Так вот, по сравнению с «Камнем веры», труды самого Феофана нашли во мне гораздо больший отклик, особенно его определение понятия материи. Меня поразило, каким образом священник восемнадцатого века был близок к тому, что открылось нам лишь в двадцатом, да и то, считай, что случайно. Феофан настолько приблизился к понятиям самой материи, что, возможно, неосознанно, сделал предположение о наличие антиматерии, назвал он ее конечно по-другому, но не суть. Назвать его труды схоластическими лично у меня язык не поворачивался. Вот тебе и священник. И хотя все во мне противилось появляться в Москве, встретиться и побеседовать с Феофаном мне очень хотелось, и раз я все равно вынужден вернуться, то зачем отказывать себе в такой малости, как разговор с умным человеком, который похоже несколько рановато родился. Интересно, если бы подобный умище появился где-то рядом со мной, как быстро сумел бы он разгадать все загадки объекта? А вот почему «Камень веры» периодически запрещали в Российской империи, я прекрасно понимаю, у меня самого руки зачесались это сделать, вот только не буду. Количество человек, способных хотя бы название прочитать, в России было настолько невелико, что это уже становилось не смешно. Почему-то я думал, что все обстоит не настолько печально, но неграмотные даже среди благородных сословий частенько встречались, что уж тут про другие говорить. Да уж если императрица с трудом могла расписаться... Но не буду даже думать об этой недоцарице. Тут и собственное восприятие, и тело такие откаты выдает, что я даже не осознаю, как меня начинает трясти от злости, когда я об этой пасторской бляди думать начинаю.

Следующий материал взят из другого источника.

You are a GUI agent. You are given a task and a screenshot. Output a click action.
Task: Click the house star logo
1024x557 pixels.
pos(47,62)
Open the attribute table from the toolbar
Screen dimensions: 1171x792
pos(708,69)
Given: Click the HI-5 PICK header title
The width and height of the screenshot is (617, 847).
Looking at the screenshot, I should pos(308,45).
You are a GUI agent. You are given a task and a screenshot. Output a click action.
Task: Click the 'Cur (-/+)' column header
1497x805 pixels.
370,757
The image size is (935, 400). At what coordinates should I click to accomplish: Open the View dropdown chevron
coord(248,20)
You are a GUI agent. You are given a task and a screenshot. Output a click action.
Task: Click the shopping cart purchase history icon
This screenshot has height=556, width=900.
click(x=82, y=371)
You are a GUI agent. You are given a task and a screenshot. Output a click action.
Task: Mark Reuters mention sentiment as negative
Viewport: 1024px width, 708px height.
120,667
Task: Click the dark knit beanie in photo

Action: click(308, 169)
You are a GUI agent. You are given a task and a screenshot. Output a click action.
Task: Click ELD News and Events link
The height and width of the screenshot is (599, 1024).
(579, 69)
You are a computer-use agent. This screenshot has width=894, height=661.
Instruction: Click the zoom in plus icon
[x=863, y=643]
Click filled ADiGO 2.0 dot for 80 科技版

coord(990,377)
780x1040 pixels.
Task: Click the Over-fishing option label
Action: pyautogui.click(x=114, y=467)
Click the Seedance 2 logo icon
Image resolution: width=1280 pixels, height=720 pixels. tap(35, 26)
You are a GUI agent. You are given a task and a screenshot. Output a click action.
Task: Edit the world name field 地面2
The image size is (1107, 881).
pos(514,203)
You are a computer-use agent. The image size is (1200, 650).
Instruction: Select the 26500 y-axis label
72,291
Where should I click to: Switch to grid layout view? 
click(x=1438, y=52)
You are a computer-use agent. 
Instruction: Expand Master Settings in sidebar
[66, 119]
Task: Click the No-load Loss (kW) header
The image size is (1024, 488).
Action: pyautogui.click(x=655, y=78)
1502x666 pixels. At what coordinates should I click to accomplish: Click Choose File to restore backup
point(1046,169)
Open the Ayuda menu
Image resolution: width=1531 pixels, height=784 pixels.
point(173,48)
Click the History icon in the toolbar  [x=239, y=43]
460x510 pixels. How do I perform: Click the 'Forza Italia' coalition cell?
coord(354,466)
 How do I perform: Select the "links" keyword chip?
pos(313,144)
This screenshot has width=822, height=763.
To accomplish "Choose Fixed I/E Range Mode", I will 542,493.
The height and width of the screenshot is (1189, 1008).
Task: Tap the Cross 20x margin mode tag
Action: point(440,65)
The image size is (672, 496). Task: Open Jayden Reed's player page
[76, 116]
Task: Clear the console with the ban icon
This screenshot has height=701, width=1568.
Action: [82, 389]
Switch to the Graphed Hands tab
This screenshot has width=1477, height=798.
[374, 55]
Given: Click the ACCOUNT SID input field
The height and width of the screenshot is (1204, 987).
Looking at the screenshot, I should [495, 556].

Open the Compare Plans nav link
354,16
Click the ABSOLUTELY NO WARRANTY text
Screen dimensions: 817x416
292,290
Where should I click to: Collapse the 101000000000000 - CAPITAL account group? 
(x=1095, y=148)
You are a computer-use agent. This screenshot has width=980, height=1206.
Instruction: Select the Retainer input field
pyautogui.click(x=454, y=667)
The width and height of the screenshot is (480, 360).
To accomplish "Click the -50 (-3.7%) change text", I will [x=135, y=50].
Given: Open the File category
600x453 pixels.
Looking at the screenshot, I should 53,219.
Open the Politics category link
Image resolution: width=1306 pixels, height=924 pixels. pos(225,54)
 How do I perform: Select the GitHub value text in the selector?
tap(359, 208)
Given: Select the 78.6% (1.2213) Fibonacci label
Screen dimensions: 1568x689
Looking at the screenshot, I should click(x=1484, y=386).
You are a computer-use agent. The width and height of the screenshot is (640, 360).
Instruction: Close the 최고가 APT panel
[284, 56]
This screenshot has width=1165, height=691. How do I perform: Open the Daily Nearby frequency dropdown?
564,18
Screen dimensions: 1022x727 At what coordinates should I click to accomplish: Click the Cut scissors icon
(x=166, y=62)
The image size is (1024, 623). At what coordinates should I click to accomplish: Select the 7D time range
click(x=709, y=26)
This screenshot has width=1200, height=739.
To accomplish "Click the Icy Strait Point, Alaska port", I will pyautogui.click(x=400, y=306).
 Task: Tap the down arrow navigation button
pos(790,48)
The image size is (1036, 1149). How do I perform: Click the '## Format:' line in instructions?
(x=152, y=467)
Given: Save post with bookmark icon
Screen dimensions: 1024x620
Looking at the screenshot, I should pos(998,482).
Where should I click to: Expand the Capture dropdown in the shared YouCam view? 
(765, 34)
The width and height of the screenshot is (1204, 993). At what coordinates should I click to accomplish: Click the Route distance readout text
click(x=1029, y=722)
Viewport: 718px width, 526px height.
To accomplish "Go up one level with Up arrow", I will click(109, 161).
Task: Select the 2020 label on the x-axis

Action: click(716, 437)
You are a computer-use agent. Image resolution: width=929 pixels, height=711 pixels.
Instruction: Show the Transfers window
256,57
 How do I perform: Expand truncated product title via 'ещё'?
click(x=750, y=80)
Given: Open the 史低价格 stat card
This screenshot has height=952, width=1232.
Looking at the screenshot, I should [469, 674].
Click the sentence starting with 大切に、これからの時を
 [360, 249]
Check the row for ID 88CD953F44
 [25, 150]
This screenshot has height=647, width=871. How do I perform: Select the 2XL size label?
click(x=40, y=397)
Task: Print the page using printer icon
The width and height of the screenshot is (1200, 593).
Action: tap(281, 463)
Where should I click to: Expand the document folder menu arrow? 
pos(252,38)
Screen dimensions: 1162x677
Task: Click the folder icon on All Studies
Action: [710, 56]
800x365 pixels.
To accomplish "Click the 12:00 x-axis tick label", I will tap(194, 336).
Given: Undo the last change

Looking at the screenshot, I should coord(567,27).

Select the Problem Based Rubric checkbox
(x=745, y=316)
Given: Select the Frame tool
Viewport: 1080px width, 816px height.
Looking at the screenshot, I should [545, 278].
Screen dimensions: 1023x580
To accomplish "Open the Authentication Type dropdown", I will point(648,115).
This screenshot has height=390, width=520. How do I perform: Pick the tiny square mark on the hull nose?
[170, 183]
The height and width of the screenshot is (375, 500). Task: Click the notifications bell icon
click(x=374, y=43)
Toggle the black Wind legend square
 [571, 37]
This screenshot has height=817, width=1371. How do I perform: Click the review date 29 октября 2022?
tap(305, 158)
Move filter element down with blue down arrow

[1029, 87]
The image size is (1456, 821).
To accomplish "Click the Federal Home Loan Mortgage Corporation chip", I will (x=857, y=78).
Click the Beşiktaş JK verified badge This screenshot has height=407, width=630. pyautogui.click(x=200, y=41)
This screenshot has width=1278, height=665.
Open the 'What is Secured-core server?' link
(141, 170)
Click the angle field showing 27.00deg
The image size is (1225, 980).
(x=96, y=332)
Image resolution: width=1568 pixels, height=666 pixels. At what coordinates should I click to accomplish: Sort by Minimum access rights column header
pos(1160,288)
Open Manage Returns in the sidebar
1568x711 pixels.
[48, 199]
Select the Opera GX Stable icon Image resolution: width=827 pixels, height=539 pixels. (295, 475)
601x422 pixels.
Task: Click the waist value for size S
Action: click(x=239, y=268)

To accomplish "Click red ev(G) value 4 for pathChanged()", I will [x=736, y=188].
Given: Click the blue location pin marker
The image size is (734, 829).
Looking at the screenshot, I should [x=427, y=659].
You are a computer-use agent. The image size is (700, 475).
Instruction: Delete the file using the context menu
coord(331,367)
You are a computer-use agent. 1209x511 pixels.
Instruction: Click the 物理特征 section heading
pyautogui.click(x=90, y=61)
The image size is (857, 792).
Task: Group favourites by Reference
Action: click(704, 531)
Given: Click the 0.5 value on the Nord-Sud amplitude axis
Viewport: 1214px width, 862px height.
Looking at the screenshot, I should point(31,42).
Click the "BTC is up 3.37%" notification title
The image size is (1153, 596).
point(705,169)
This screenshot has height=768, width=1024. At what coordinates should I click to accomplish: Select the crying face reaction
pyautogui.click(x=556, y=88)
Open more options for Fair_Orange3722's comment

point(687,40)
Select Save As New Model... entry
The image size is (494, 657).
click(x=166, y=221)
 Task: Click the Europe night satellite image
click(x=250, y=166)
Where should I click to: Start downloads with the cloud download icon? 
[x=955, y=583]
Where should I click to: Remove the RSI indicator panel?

— В Лефортово или в Кремль, государь, Петр Алексеевич? — я вздрогнул и очнулся, вынырнув из мыслей в этот мир. Надо же, так увлекся размышлениями на знакомые мне темы, которые, как оказалось и в эти темные времена были известны хотя бы на интуитивном уровне, что даже не заметил, как карета остановилась, и в распахнутую дверь заглянул Репнин.

— Давай сразу во Владыкино, Юрий Никитич, навестим его святейшество Феофана, а потом уже в Лефортово.

— Как прикажешь, государь, — он захлопнул дверь и тут же послышался его зычный голос, отдающий приказы. Освоился, окончательно освоился, как и Митька, который привычно уже сидит со своей кочергой, но не сжимается в комок, когда я к нему обращаюсь. Даже дерзит, правда, в меру и ко времени, но бывает. Я как-то обхожу тему про то, что взял их к себе временно, а они мне даже не намекают на этот нюанс. Ведь известно же, что нет ничего постояннее временного, вот они и подтверждают это незыблемое правило, которое уже давно пора в аксиому превратить.

Карета тронулась, меня слегка качнуло назад, откинув на подушки. Ну что же, вот мой Рубикон. Период покоя, который я всеми правдами и неправдами выбил себе на акклиматизацию, пытаясь попросту спрятаться, закончился, только вот почему-то страшно мне, так страшно, что коленки дрожат, хотя я морально готовил себя, что все-таки вернуться придется.

Во Владыкино мы немного передислоцировались. Остерман пересел в карету Ушакова, и умчался с моего высочайшего позволения узнавать, что же произошло во время его отсутствия в Верховном тайном совете и что именно Головкин написал мне в письме, содержание которого я ему так и не открыл. Ну вот такая избирательная глухота, совместно с приступами острой дебильности на меня накатывали временами, что я не слышал и не понимал ни его намеков, ни прямых вопросов.